# Start of TASK INPUTS

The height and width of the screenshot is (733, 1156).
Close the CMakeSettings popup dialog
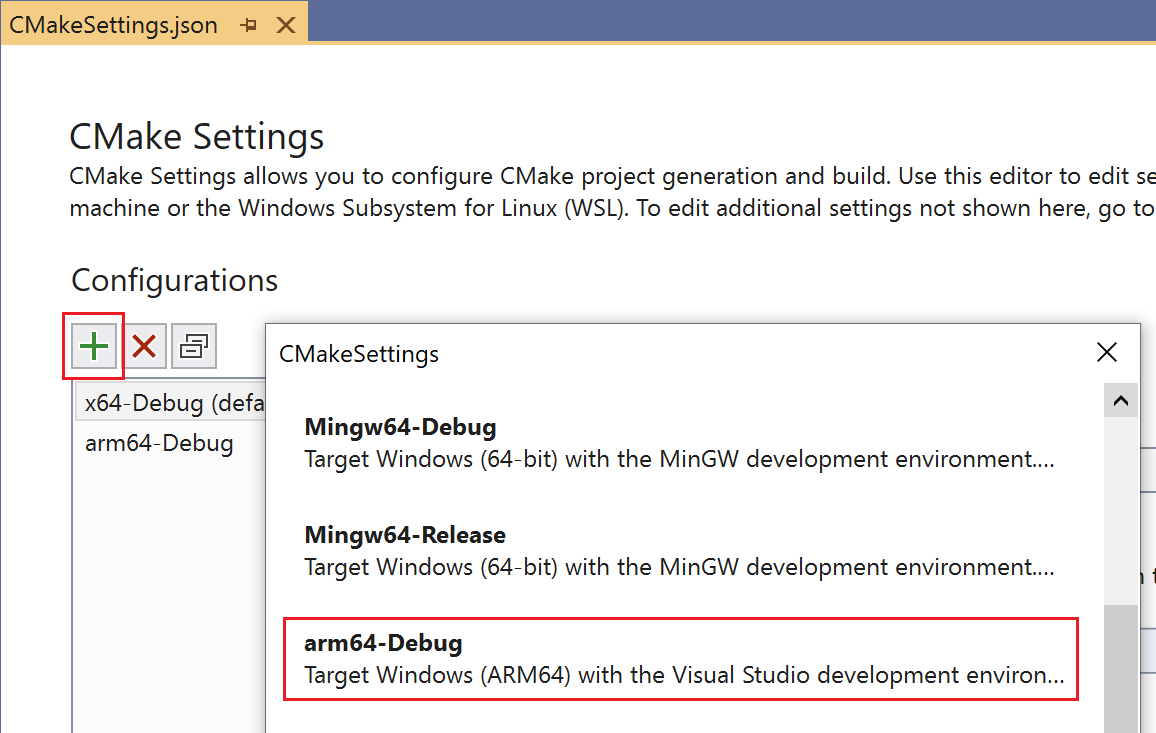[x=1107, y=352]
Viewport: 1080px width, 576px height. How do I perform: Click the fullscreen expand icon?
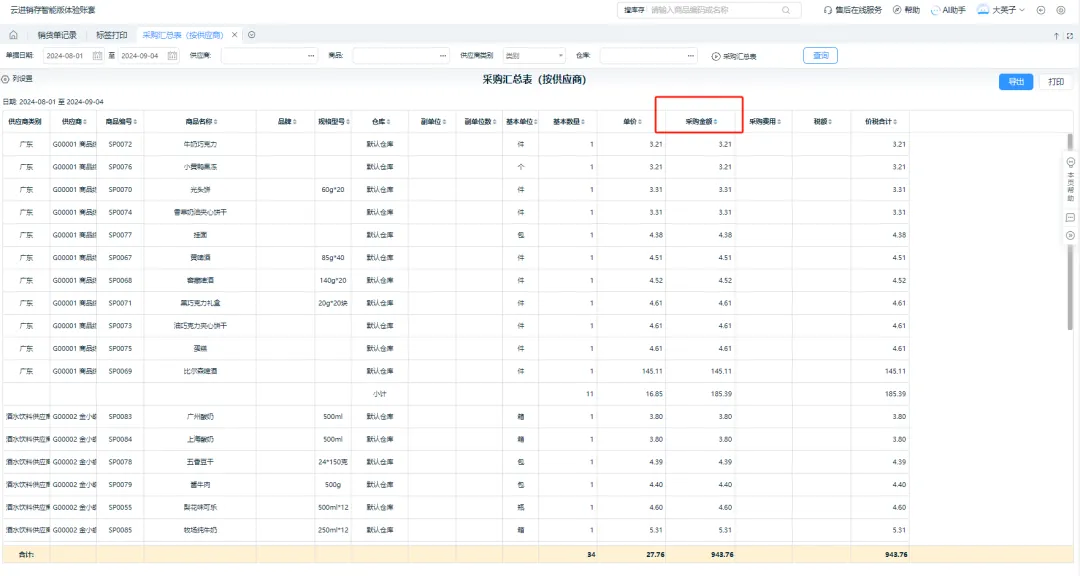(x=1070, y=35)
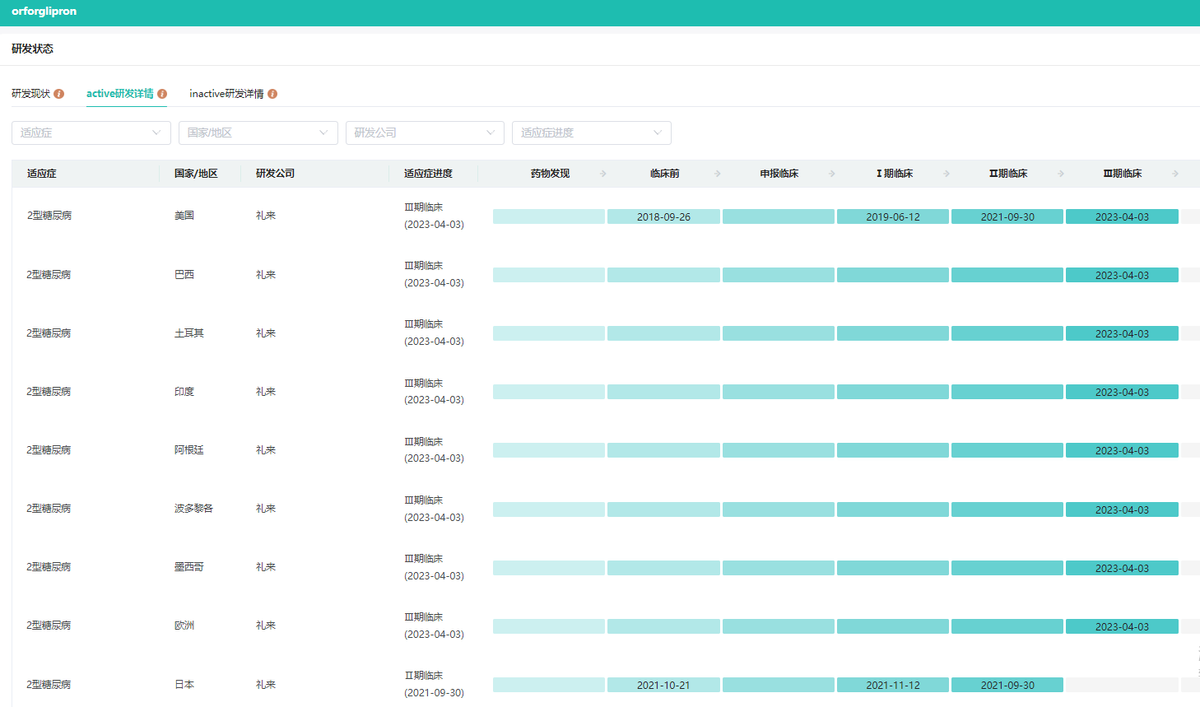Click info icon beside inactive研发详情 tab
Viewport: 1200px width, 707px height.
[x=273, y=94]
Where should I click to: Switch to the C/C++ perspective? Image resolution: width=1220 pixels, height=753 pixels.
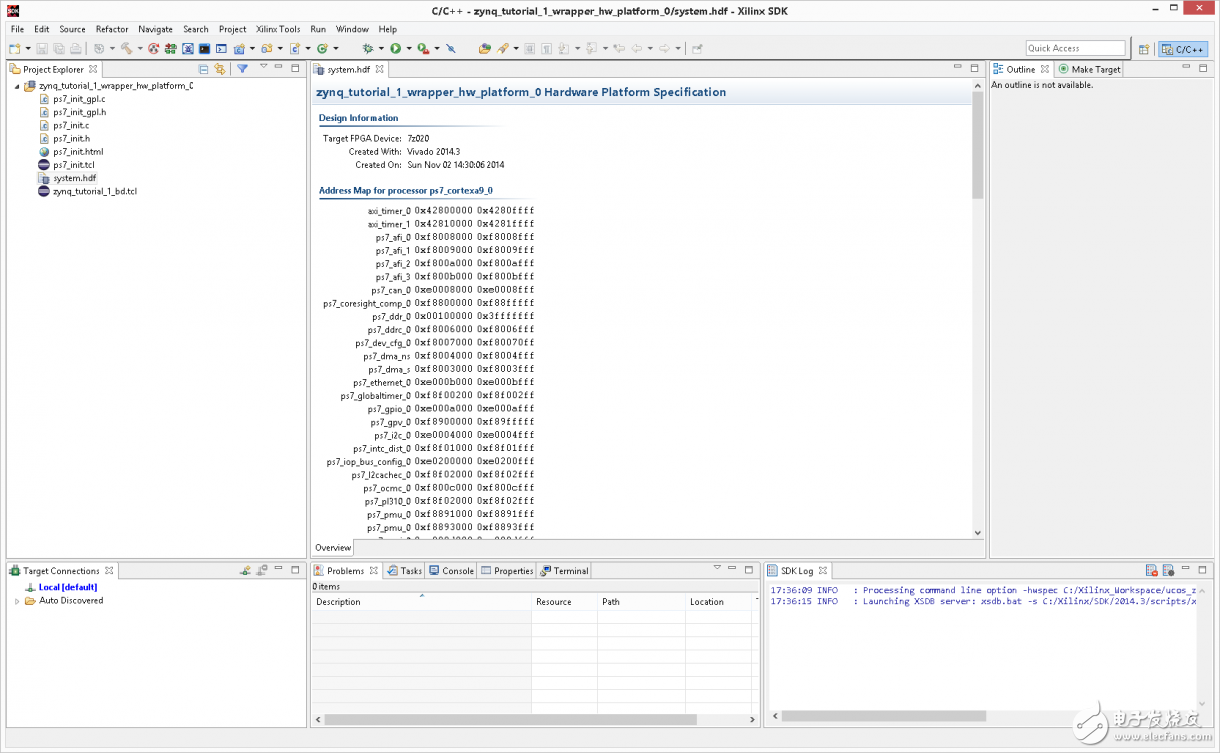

# End of TASK INPUTS

▸ WHAT IS EXPECTED:
Rewrite the lines as a numbered list, starting at the beginning of the items and ending at the line that contains "[x=273, y=94]", with that line included. Skip blank lines and leave the pictures out.

▸ ANSWER FOR THIS EXERCISE:
1. The height and width of the screenshot is (733, 1156).
2. Close the CMakeSettings popup dialog
3. [x=1107, y=352]
4. Viewport: 1080px width, 576px height. How do I perform: Click the fullscreen expand icon?
5. (x=1070, y=35)
6. Click info icon beside inactive研发详情 tab
7. Viewport: 1200px width, 707px height.
8. [x=273, y=94]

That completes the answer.